Le charme discret du paternalisme
Il fut un temps où des patrons se préoccupaient de la formation et du bien-être du personnel. Qui pense élever une stèle à ceux d'aujourd'hui?
- Publié le 31-05-2008 à 10h00
C'est grâce à une souscription faite au sein du personnel que fut érigée en 1949 une stèle à la mémoire de Paul Henricot, fils du fondateur des Usines Émile Henricot (UEH). Les ravages du temps n'épargnèrent ni la pierre bleue ni le médaillon en bronze dû à Alfred Courtens, celui qui a notamment réalisé les statues équestres de Léopold II à Ostende et d'AlbertIer au Mont-des-Arts à Bruxelles.
Sa restauration a donné lieu à une cérémonie à laquelle assistait l'arrière-petit-fils du fondateur, Paul Henricot.
Beaucoup de bâtiments témoignent encore de l'attachement de la dynastie Henricot à leur terroir et au bien-être de leur personnel.
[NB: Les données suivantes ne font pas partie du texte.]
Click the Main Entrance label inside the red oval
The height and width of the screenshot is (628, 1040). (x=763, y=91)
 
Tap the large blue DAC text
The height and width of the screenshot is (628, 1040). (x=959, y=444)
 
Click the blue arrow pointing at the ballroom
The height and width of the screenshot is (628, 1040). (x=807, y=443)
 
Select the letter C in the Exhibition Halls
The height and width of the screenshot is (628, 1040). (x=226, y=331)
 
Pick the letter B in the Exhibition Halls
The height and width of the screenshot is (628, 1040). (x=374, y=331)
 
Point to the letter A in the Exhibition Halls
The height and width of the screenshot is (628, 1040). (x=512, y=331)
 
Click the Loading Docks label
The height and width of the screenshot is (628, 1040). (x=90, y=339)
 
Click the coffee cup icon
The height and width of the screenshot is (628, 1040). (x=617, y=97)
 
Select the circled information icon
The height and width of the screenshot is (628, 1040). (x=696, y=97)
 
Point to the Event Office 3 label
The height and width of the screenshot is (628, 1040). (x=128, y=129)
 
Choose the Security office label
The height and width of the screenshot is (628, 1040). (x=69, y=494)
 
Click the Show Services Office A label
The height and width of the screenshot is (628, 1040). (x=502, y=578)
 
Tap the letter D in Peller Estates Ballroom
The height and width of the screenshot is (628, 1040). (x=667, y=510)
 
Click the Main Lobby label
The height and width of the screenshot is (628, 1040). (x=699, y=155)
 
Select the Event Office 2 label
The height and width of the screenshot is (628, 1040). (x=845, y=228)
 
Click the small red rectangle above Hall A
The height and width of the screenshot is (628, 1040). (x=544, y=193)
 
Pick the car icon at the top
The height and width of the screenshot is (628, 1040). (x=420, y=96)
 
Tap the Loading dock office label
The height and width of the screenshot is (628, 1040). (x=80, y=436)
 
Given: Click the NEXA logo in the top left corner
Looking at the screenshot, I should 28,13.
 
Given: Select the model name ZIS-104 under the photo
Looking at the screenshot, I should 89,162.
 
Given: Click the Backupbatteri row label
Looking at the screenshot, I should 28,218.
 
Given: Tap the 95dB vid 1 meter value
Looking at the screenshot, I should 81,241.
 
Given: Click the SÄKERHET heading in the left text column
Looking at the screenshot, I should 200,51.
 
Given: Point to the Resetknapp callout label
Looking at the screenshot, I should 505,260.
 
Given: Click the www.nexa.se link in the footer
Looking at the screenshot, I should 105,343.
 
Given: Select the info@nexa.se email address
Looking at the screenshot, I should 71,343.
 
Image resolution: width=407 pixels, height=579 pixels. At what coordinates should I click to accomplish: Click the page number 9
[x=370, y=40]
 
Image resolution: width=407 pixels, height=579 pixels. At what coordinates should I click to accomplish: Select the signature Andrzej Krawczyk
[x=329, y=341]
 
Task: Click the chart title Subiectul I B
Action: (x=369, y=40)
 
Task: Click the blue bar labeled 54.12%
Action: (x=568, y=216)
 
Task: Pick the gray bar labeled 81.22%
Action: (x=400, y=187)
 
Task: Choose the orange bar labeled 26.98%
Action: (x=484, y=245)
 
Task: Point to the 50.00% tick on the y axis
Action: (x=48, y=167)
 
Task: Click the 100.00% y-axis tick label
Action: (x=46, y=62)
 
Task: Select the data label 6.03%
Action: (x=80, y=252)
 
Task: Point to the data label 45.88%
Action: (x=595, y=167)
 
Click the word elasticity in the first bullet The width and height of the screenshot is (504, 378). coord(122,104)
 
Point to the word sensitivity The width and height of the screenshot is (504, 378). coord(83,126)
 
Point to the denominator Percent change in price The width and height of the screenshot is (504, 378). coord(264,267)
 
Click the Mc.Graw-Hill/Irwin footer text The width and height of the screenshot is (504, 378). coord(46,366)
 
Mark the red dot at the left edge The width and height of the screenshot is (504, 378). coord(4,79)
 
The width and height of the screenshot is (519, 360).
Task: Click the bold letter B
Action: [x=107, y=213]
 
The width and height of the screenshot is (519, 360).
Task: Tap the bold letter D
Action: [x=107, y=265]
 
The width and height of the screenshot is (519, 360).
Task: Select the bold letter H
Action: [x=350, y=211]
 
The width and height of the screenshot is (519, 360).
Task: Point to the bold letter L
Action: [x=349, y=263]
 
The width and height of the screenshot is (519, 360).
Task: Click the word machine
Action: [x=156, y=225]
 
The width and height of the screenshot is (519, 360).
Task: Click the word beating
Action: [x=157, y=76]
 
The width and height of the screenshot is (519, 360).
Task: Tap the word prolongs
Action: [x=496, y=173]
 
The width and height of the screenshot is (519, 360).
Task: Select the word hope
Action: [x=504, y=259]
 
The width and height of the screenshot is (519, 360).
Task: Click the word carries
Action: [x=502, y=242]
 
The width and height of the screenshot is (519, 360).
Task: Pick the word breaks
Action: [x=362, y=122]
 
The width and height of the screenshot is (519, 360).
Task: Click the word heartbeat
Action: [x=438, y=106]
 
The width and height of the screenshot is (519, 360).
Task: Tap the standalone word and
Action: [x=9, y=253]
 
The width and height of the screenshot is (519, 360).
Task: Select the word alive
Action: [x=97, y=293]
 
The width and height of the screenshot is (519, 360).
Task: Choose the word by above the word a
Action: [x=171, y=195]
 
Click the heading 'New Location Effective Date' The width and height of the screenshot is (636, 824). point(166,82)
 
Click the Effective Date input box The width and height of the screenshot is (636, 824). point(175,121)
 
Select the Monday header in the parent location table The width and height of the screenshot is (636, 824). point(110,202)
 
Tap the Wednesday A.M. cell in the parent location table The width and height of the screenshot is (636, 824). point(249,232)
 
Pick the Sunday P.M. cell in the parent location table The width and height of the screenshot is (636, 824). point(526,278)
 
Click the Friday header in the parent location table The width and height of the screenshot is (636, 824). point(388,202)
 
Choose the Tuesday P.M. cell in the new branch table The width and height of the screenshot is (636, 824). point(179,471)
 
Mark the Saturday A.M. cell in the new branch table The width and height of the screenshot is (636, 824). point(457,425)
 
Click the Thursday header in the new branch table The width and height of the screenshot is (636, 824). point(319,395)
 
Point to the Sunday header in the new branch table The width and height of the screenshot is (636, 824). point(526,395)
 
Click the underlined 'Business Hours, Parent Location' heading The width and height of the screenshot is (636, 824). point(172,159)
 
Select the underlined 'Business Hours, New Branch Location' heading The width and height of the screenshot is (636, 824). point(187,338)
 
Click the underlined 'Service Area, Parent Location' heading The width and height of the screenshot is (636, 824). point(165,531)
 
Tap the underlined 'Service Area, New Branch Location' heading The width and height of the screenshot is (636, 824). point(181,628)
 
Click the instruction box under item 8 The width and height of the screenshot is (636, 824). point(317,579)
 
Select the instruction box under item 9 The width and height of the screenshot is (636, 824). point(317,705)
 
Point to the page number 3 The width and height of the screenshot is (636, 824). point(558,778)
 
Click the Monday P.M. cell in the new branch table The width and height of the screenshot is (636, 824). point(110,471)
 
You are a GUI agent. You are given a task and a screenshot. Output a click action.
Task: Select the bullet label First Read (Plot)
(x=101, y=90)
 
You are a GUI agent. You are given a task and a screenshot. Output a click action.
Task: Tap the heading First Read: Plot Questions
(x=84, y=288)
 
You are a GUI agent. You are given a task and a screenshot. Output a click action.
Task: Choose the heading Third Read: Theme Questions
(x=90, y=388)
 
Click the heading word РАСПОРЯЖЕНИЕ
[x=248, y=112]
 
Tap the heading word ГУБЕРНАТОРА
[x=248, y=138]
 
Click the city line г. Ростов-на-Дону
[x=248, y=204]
Tel le Foyer Populaire, superbe salle polyvalente édifiée en 1913, qui continue aujourd'hui à se délabrer faute de crédits.
L'iconographie présente au Parc à Mitrailles montre également le souci de formation permanente des ouvriers employés par les UEH. On y voit de nombreuses photographies des promotions des Ateliers professionnels, fondés à la fin du 19e siècle au sein de l'usine, qui deviennent en 1954 l'Institut technique de l'État, aujourd'hui ITP.
Les professeurs étaient des ingénieurs et contremaîtres aux UEH. Ils assuraient la formation des jeunes et faisaient acheter les mêmes machines que l'on trouvait dans l'usine. À l'issue de la formation, les jeunes trouvaient automatiquement du boulot.
Cette vision d'un certain capitalisme fut appelée dédaigneusement paternalisme et chargée de tous les maux. On fait beaucoup mieux aujourd'hui: emplois précaires, délocalisations, seuil de pauvreté pour 20% des travailleurs. C'est le progrès.
Des photos, on en trouve également dans un wagon du type «six chevaux, cent hommes» qui stationne devant le Parc à Mitrailles. L'une d'entre elles, datant des années50, montre un groupe d'ingénieurs et de cadres Indiens du groupe Tata, venus s'enquérir des techniques industrielles en usage chez Henricot. Les conseils durent être bons. Les groupes Tata et Mittal contrôlent de nos jours la moitié de la sidérurgie mondiale et gagnent beaucoup d'argent. Personne n'est parfait.